Dr. Barrett believes in creating the work culture we want to be in, one that ensures people have psychological safety, allows them to ask for help, encourages them to disconnect completely from work, and makes them feel valued and listened to. She likes the example of “the pause,” which is called by a team member right after a patient expires.

Dr. Eileen Barrett, assistant professor in the division of hospital medicine at the University of New Mexico

Dr. Eileen Barrett

“It’s a 30-second moment of silence where we reflect on the patient, their loved ones, and every member of the health care team who helped support and treat them,” said Dr. Barrett. “At the conclusion, you say: ‘Thank you. Is there anything you need to be able to go back to the care of other patients?’ Because it’s unnatural to have this terrible thing that happened and then just act like nothing happened.”

Target resources

Be proactive and know where to find resources before you need them, advised Dr. Harry. “Most institutions have free mental health resources, either through their employee assistance programs or HR, plus there’s lots of national organizations that are offering free resources to health care providers.”

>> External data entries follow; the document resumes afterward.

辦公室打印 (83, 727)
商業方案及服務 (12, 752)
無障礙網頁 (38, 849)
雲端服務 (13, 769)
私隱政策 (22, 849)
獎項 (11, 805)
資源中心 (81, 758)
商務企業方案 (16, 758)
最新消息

Focus on what you can control

Separating what is under your control from what is not is a struggle for everyone, Dr. Poorman said, but it’s helpful to think about the ways you can have an impact and what you’re able to control.

“There was a woman who was diagnosed with early-onset Parkinson’s that I heard giving an interview at the beginning of this pandemic,” she said. “It was the most helpful advice I got, which was: ‘Think of the next good thing you can do.’ You can’t fix everything, so what’s the next good thing you can do?”